Copy out all of the records below word for word, keeping every line unchanged.

# PROVIDED INFORMATION
· · · · ·
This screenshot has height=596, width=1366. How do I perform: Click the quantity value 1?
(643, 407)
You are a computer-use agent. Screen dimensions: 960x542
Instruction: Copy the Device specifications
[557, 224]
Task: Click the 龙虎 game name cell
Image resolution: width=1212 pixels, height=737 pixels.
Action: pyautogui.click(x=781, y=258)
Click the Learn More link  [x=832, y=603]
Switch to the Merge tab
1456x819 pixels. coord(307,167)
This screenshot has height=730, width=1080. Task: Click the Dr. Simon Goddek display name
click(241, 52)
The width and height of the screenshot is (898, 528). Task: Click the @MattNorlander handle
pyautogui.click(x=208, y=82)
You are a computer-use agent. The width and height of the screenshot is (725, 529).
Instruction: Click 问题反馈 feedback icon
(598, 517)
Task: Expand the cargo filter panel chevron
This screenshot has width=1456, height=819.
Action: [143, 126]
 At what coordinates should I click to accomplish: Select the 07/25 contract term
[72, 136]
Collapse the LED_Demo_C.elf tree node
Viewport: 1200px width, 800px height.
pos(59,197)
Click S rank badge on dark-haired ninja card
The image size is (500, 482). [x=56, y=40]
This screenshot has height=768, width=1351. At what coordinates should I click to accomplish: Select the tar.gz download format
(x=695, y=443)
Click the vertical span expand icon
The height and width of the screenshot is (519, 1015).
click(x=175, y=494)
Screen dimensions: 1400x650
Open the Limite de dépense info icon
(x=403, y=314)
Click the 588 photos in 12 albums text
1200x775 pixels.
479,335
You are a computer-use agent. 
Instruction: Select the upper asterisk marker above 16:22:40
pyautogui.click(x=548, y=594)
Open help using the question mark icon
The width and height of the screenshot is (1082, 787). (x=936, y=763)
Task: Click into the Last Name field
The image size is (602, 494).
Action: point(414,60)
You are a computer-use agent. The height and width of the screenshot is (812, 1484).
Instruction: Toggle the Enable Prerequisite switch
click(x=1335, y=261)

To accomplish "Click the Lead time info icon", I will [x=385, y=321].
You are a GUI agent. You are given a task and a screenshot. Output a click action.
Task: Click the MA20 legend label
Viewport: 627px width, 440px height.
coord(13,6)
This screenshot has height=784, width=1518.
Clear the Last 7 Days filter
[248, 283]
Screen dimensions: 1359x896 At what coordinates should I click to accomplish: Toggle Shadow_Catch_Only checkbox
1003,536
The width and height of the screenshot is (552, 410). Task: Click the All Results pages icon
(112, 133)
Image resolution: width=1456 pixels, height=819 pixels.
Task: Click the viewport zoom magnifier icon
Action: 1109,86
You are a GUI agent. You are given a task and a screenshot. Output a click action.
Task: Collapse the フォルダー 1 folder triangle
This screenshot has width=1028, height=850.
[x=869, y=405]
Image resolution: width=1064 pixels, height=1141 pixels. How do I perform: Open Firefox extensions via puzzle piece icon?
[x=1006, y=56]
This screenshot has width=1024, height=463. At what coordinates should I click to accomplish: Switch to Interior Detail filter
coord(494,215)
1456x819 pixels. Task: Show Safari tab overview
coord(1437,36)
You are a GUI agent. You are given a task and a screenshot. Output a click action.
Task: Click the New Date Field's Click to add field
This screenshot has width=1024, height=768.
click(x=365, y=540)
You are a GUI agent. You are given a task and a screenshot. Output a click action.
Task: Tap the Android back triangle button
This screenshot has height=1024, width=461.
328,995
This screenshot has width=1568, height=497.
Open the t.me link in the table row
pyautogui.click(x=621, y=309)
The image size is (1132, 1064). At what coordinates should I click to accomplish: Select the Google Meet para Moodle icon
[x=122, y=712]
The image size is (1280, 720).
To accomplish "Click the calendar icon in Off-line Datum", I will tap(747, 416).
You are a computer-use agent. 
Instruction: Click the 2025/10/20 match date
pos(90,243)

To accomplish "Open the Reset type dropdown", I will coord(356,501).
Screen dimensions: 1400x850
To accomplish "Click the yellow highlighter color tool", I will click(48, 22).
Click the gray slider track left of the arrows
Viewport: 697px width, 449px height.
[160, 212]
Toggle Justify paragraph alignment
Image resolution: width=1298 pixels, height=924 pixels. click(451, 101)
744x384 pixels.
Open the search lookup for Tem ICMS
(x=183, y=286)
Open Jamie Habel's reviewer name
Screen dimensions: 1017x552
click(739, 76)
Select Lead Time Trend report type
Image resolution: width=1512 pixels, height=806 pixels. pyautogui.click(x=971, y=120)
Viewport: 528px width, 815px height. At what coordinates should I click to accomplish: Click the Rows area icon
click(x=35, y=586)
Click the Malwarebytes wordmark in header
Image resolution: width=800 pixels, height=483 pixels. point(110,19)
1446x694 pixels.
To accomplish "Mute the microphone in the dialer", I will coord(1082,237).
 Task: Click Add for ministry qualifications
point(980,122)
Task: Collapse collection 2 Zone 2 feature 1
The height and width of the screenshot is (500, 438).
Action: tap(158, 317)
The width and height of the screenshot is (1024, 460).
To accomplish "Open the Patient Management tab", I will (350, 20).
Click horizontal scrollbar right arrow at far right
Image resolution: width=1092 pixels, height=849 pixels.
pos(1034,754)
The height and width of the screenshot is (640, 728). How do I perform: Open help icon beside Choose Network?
· · · · ·
# EXPECTED ANSWER
This screenshot has height=596, width=1366. How do I perform: Click the quantity value 1?
(643, 407)
You are a computer-use agent. Screen dimensions: 960x542
Instruction: Copy the Device specifications
[557, 224]
Task: Click the 龙虎 game name cell
Image resolution: width=1212 pixels, height=737 pixels.
Action: pyautogui.click(x=781, y=258)
Click the Learn More link  [x=832, y=603]
Switch to the Merge tab
1456x819 pixels. coord(307,167)
This screenshot has height=730, width=1080. Task: Click the Dr. Simon Goddek display name
click(241, 52)
The width and height of the screenshot is (898, 528). Task: Click the @MattNorlander handle
pyautogui.click(x=208, y=82)
You are a computer-use agent. The width and height of the screenshot is (725, 529).
Instruction: Click 问题反馈 feedback icon
(598, 517)
Task: Expand the cargo filter panel chevron
This screenshot has width=1456, height=819.
Action: [143, 126]
 At what coordinates should I click to accomplish: Select the 07/25 contract term
[72, 136]
Collapse the LED_Demo_C.elf tree node
Viewport: 1200px width, 800px height.
pos(59,197)
Click S rank badge on dark-haired ninja card
The image size is (500, 482). [x=56, y=40]
This screenshot has height=768, width=1351. At what coordinates should I click to accomplish: Select the tar.gz download format
(x=695, y=443)
Click the vertical span expand icon
The height and width of the screenshot is (519, 1015).
click(x=175, y=494)
Screen dimensions: 1400x650
Open the Limite de dépense info icon
(x=403, y=314)
Click the 588 photos in 12 albums text
1200x775 pixels.
479,335
You are a computer-use agent. 
Instruction: Select the upper asterisk marker above 16:22:40
pyautogui.click(x=548, y=594)
Open help using the question mark icon
The width and height of the screenshot is (1082, 787). (x=936, y=763)
Task: Click into the Last Name field
The image size is (602, 494).
Action: point(414,60)
You are a computer-use agent. The height and width of the screenshot is (812, 1484).
Instruction: Toggle the Enable Prerequisite switch
click(x=1335, y=261)

To accomplish "Click the Lead time info icon", I will [x=385, y=321].
You are a GUI agent. You are given a task and a screenshot. Output a click action.
Task: Click the MA20 legend label
Viewport: 627px width, 440px height.
coord(13,6)
This screenshot has height=784, width=1518.
Clear the Last 7 Days filter
[248, 283]
Screen dimensions: 1359x896 At what coordinates should I click to accomplish: Toggle Shadow_Catch_Only checkbox
1003,536
The width and height of the screenshot is (552, 410). Task: Click the All Results pages icon
(112, 133)
Image resolution: width=1456 pixels, height=819 pixels.
Task: Click the viewport zoom magnifier icon
Action: 1109,86
You are a GUI agent. You are given a task and a screenshot. Output a click action.
Task: Collapse the フォルダー 1 folder triangle
This screenshot has width=1028, height=850.
[x=869, y=405]
Image resolution: width=1064 pixels, height=1141 pixels. How do I perform: Open Firefox extensions via puzzle piece icon?
[x=1006, y=56]
This screenshot has width=1024, height=463. At what coordinates should I click to accomplish: Switch to Interior Detail filter
coord(494,215)
1456x819 pixels. Task: Show Safari tab overview
coord(1437,36)
You are a GUI agent. You are given a task and a screenshot. Output a click action.
Task: Click the New Date Field's Click to add field
This screenshot has width=1024, height=768.
click(x=365, y=540)
You are a GUI agent. You are given a task and a screenshot. Output a click action.
Task: Tap the Android back triangle button
This screenshot has height=1024, width=461.
328,995
This screenshot has width=1568, height=497.
Open the t.me link in the table row
pyautogui.click(x=621, y=309)
The image size is (1132, 1064). At what coordinates should I click to accomplish: Select the Google Meet para Moodle icon
[x=122, y=712]
The image size is (1280, 720).
To accomplish "Click the calendar icon in Off-line Datum", I will tap(747, 416).
You are a computer-use agent. 
Instruction: Click the 2025/10/20 match date
pos(90,243)

To accomplish "Open the Reset type dropdown", I will coord(356,501).
Screen dimensions: 1400x850
To accomplish "Click the yellow highlighter color tool", I will click(48, 22).
Click the gray slider track left of the arrows
Viewport: 697px width, 449px height.
[160, 212]
Toggle Justify paragraph alignment
Image resolution: width=1298 pixels, height=924 pixels. click(451, 101)
744x384 pixels.
Open the search lookup for Tem ICMS
(x=183, y=286)
Open Jamie Habel's reviewer name
Screen dimensions: 1017x552
click(739, 76)
Select Lead Time Trend report type
Image resolution: width=1512 pixels, height=806 pixels. pyautogui.click(x=971, y=120)
Viewport: 528px width, 815px height. At what coordinates should I click to accomplish: Click the Rows area icon
click(x=35, y=586)
Click the Malwarebytes wordmark in header
Image resolution: width=800 pixels, height=483 pixels. point(110,19)
1446x694 pixels.
To accomplish "Mute the microphone in the dialer", I will coord(1082,237).
 Task: Click Add for ministry qualifications
point(980,122)
Task: Collapse collection 2 Zone 2 feature 1
The height and width of the screenshot is (500, 438).
Action: tap(158, 317)
The width and height of the screenshot is (1024, 460).
To accomplish "Open the Patient Management tab", I will (350, 20).
Click horizontal scrollbar right arrow at far right
Image resolution: width=1092 pixels, height=849 pixels.
pos(1034,754)
The height and width of the screenshot is (640, 728). How do I perform: Open help icon beside Choose Network?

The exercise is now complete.